In this paper, the authors proposed a time integration formula and scheme which can maintain the system energy conservation constraint automatically. However, this method is also different from the energy conservative methods developed previously in the following four aspects. Firstly, the solution of the nonlinear dynamic equation was presented analytically by Duhamel integral in the current method. Secondly, the current method used the Taylor expansion to approximate the exact solution of the nonlinear equation. During this process, an undetermined parameter was introduced. Thirdly, substituting the approximate solution into the analytical solution, an iterative formula with the undetermined parameter was derived. Finally, the energy conservation equation was established and the undetermined parameter was obtained. In practice, how to introduce and obtain the undetermined parameter should be carefully considered case by case, especially when the right hand term of the nonlinear equation includes functions of velocity and time. Another merit of the current algorithm was that it behaved very stable under large time steps. Comparisons with the Rounge-Kutta method showed that the proposed method had much better stabilities in solving different types of nonlinear equations.

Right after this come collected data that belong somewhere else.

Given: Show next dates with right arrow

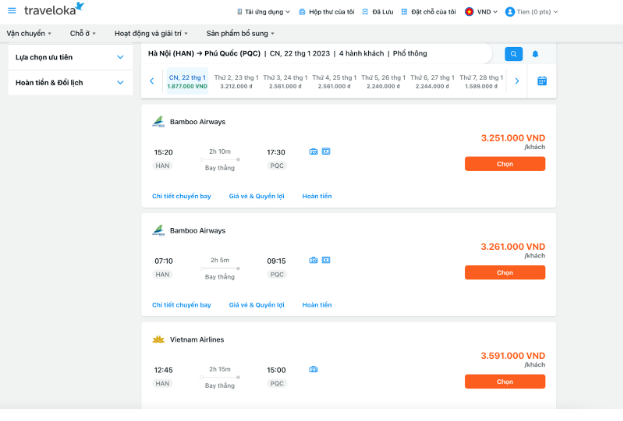Looking at the screenshot, I should (x=517, y=81).
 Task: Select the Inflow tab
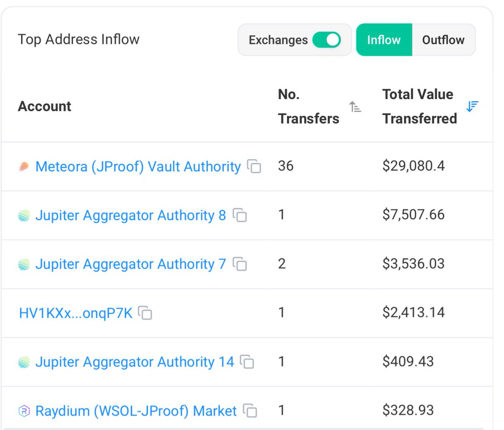point(383,40)
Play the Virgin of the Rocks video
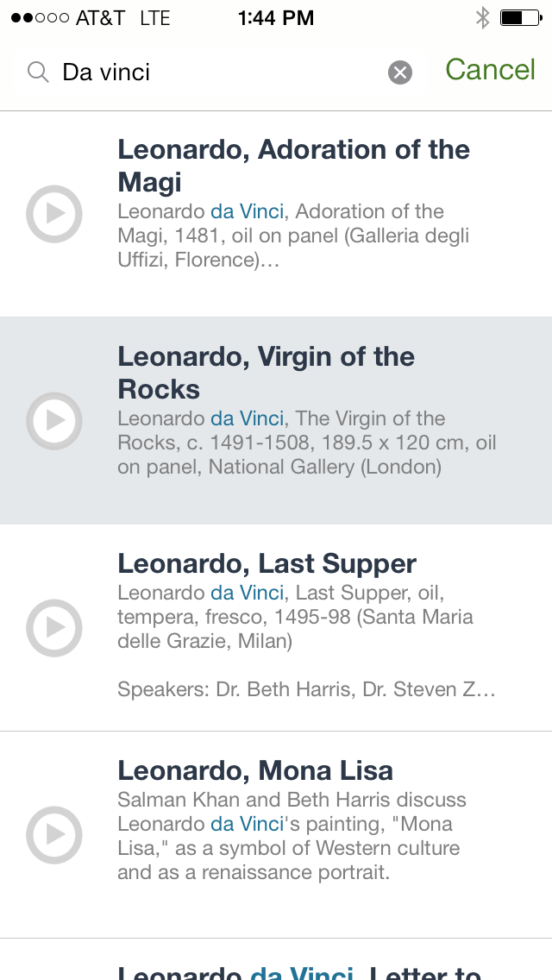This screenshot has height=980, width=552. pos(54,420)
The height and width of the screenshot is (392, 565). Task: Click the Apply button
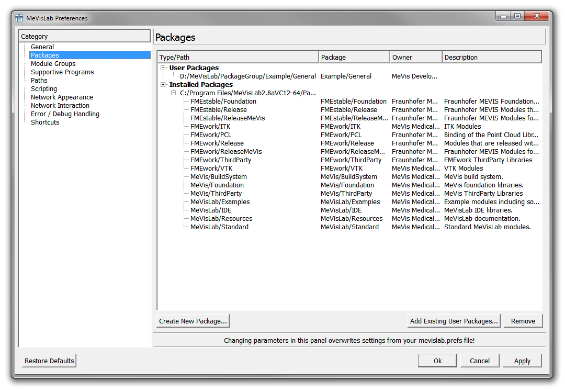click(x=522, y=361)
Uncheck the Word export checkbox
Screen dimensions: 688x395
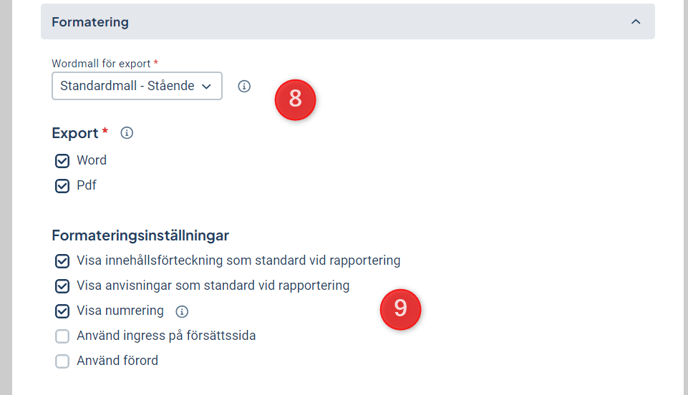tap(62, 161)
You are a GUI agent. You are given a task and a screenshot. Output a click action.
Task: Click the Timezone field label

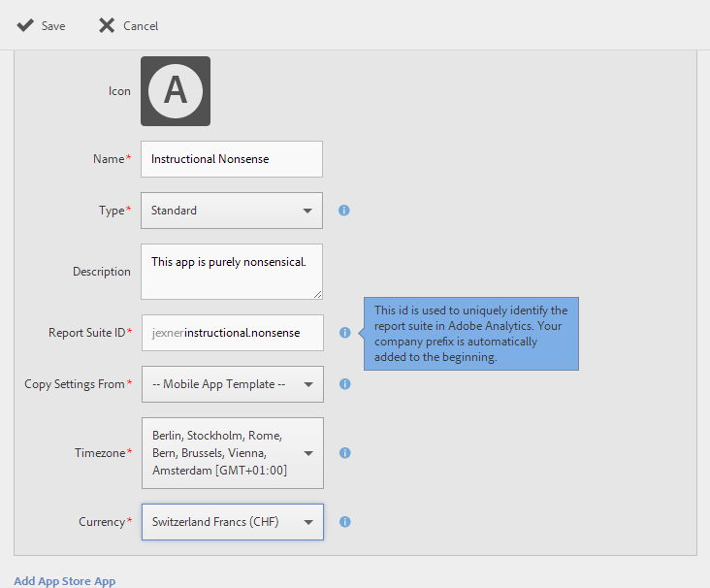103,453

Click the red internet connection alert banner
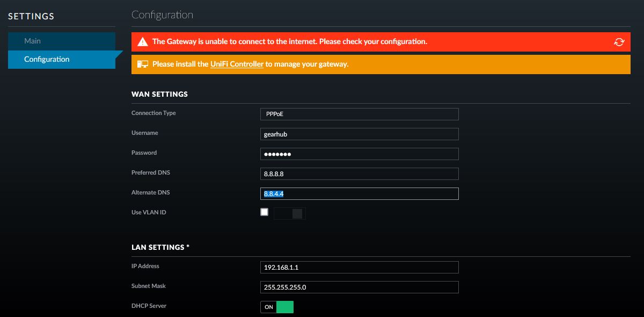(381, 42)
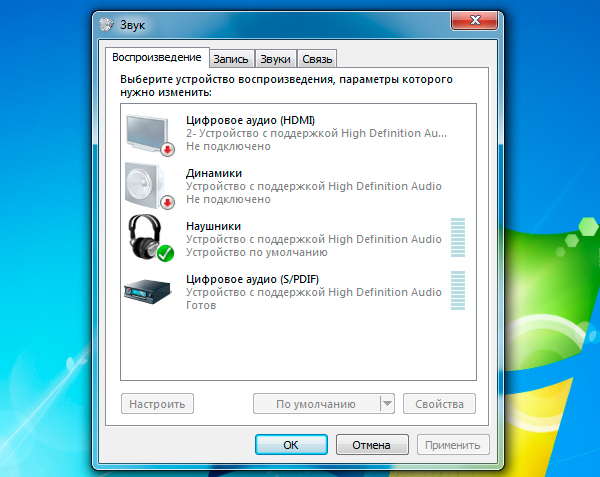Click the red arrow badge on Динамики
This screenshot has height=477, width=600.
[167, 201]
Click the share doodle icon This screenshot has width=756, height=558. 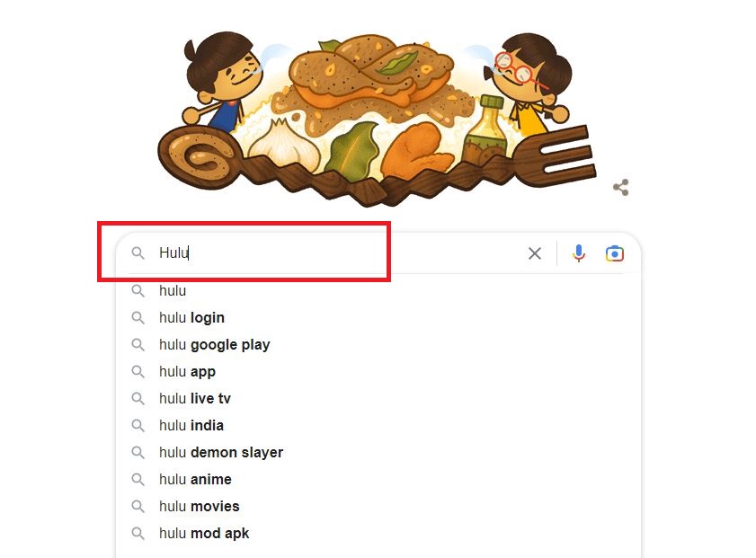(x=620, y=187)
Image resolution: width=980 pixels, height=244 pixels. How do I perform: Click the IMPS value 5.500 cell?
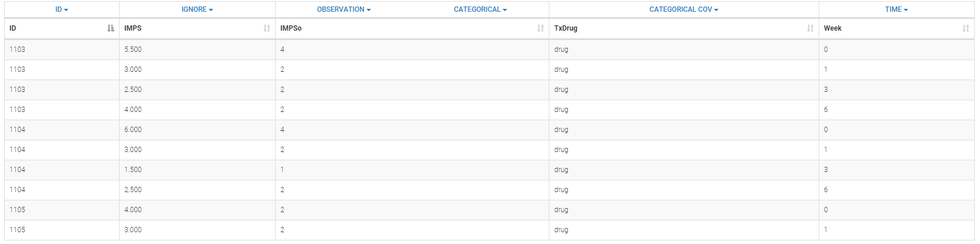tap(133, 50)
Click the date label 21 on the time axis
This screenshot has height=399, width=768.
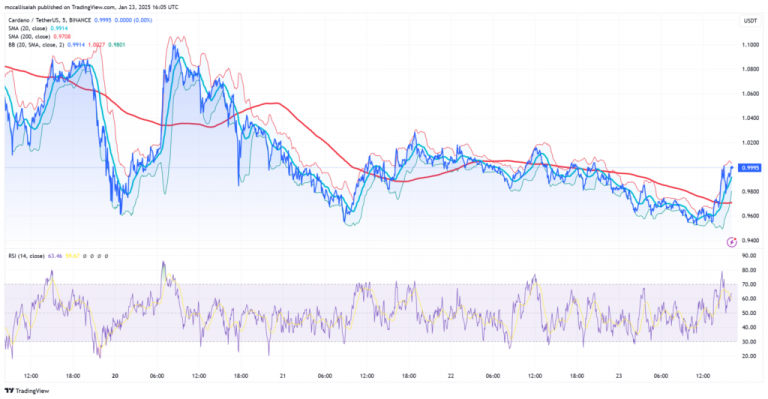point(283,376)

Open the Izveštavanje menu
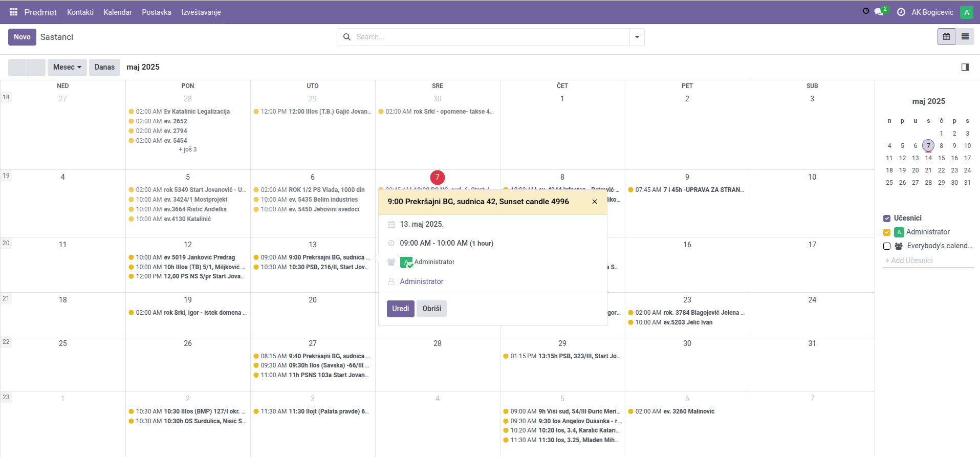click(201, 12)
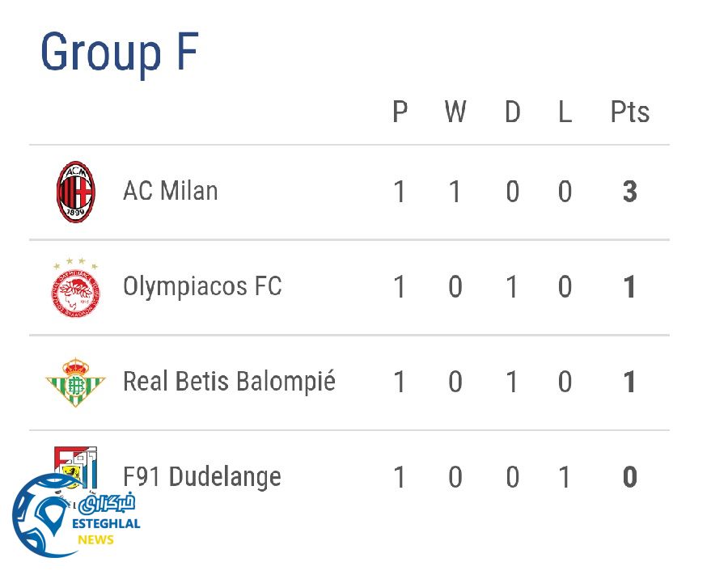Click the W column header
The width and height of the screenshot is (728, 579).
point(455,112)
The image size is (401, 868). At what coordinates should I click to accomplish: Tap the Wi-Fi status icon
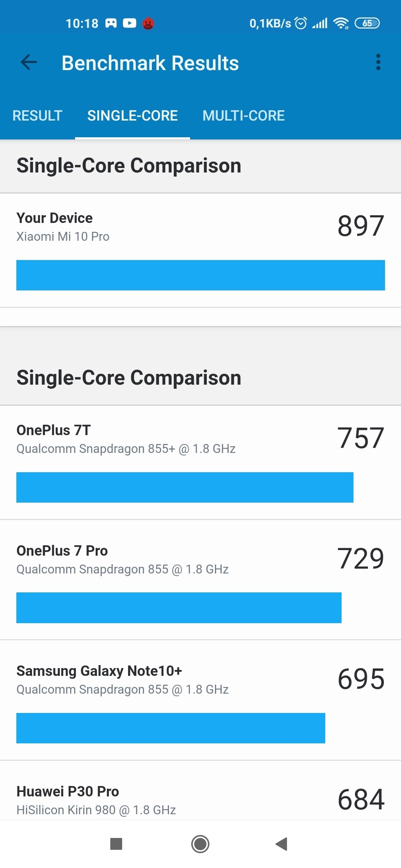pyautogui.click(x=341, y=23)
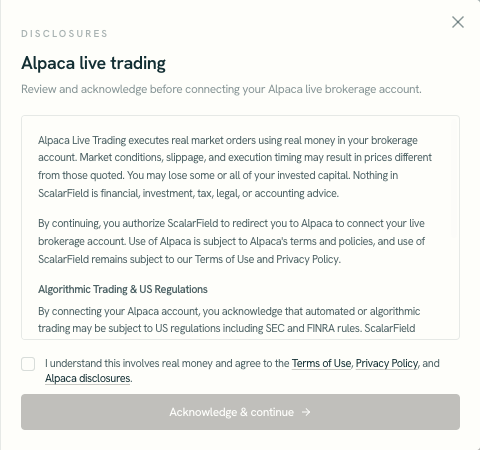480x450 pixels.
Task: Follow the Alpaca disclosures link
Action: (x=87, y=378)
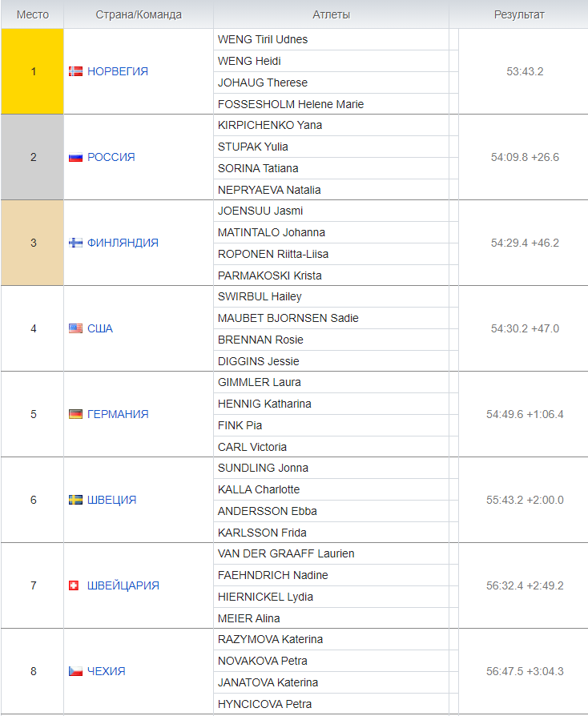Open the РОССИЯ team link

pyautogui.click(x=111, y=157)
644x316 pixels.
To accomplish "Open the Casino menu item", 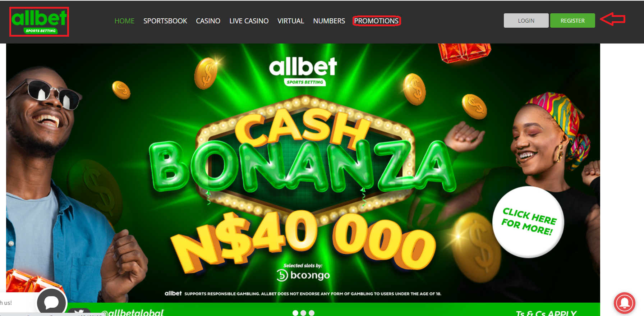I will click(208, 21).
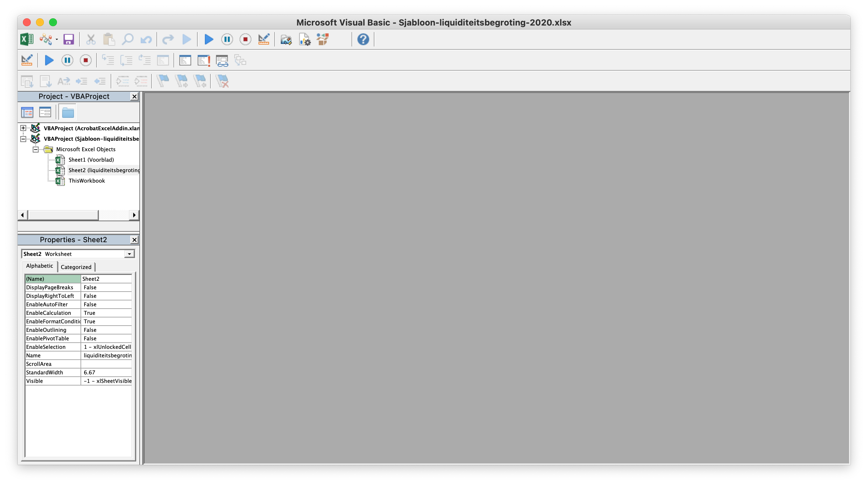The height and width of the screenshot is (485, 868).
Task: Expand VBAProject AcrobatExcelAddin tree node
Action: click(x=23, y=128)
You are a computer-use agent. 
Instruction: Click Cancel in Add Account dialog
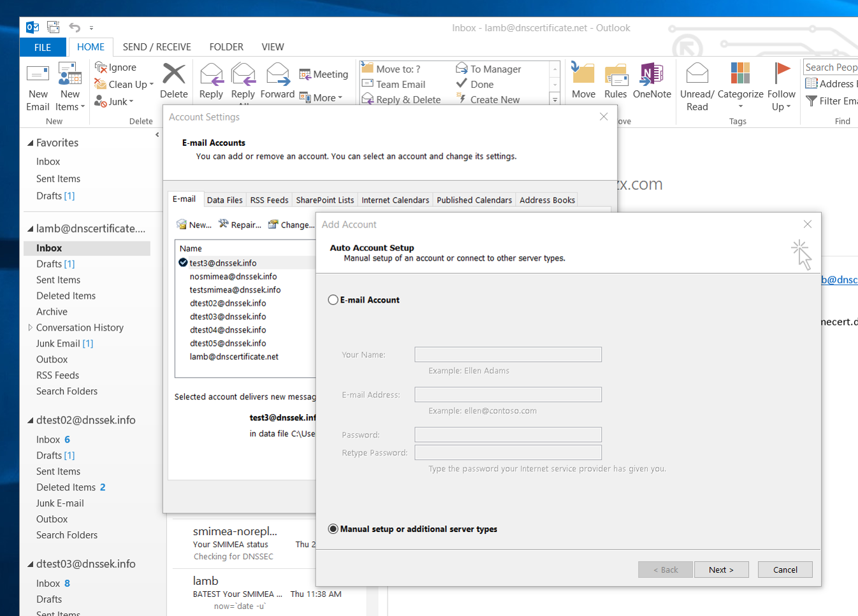tap(785, 569)
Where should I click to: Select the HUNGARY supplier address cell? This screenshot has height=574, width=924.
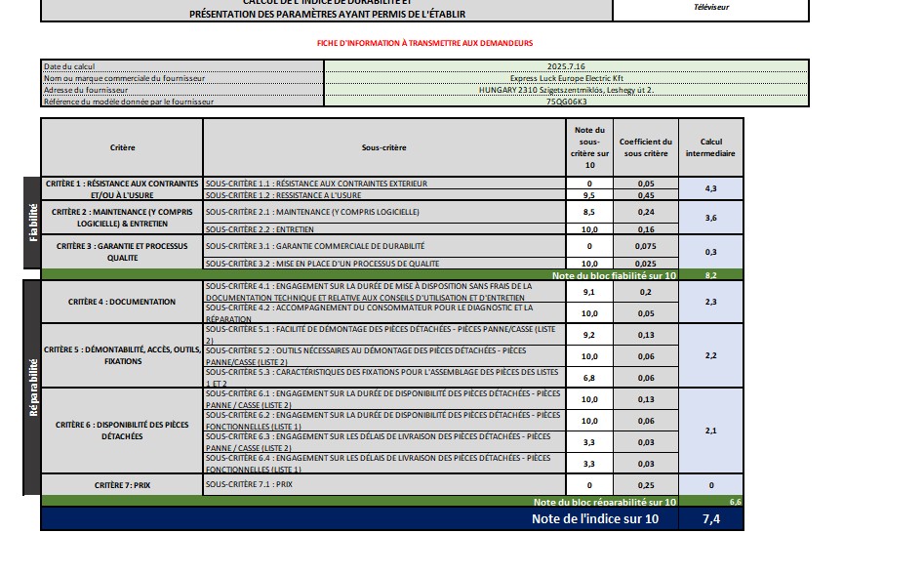(566, 89)
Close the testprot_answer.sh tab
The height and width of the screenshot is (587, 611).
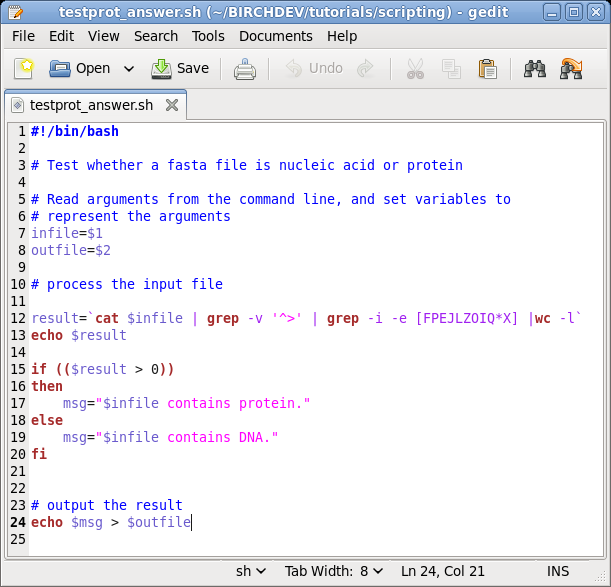pos(172,104)
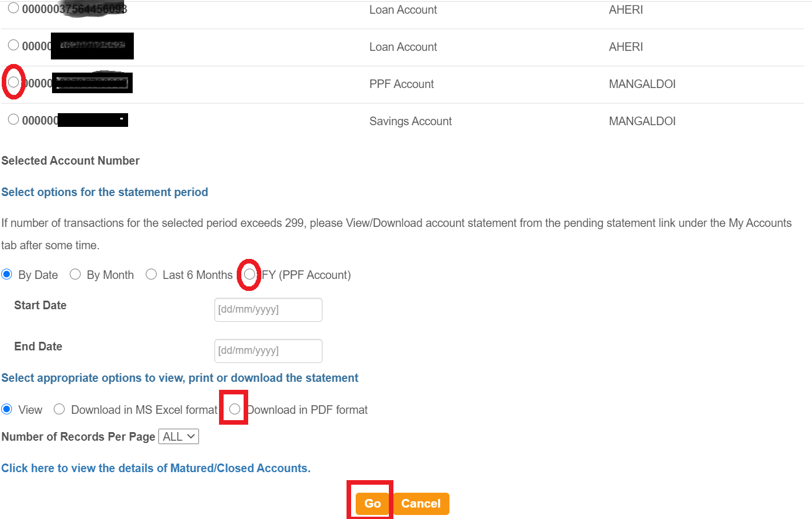
Task: Click the End Date field
Action: [x=268, y=350]
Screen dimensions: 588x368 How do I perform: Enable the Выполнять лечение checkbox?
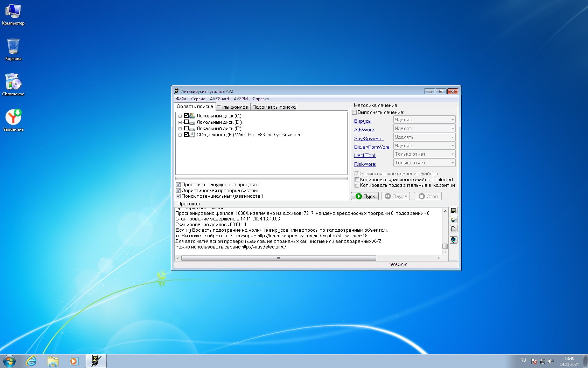(x=355, y=113)
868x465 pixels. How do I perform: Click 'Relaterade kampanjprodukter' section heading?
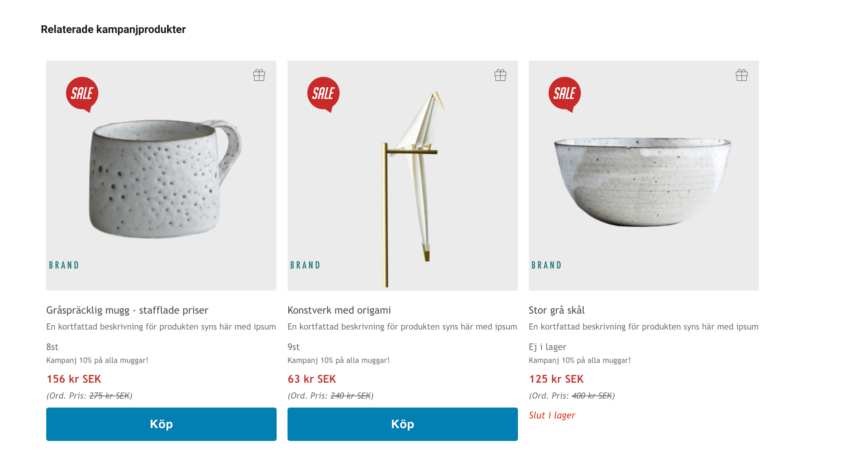[113, 29]
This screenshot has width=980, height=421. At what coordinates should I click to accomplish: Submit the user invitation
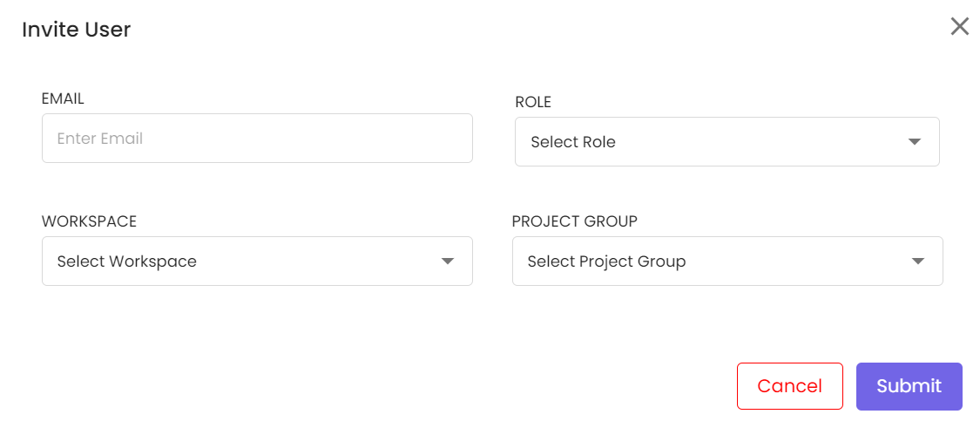909,386
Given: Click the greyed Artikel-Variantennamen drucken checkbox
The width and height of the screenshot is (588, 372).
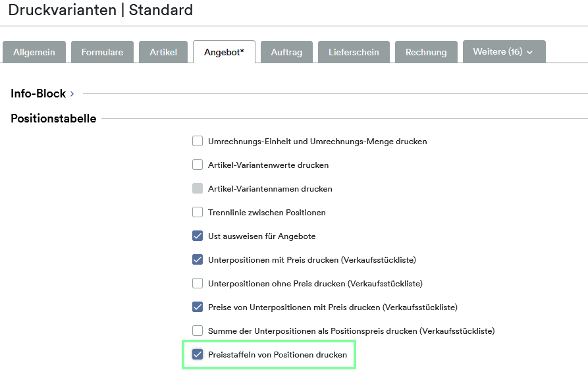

The remainder of this paper is arranged as follows. In Section 2, a detailed process of deriving the integral iteration formula is presented. In the iteration formula, we will show that how an undetermined parameter is introduced into the formula. In Section 3, the energy conservation equation is established for obtaining the algebraic expression of the undetermined parameter. Section 4 focuses on the calculation of the multinomial interpolation used in Section 2. Section 5 shows some representative numerical examples which compare the current method with the popular Runge-Kutta method in terms of algorithmic damping and stability. Finally, some discussions and conclusions are given in Section 6.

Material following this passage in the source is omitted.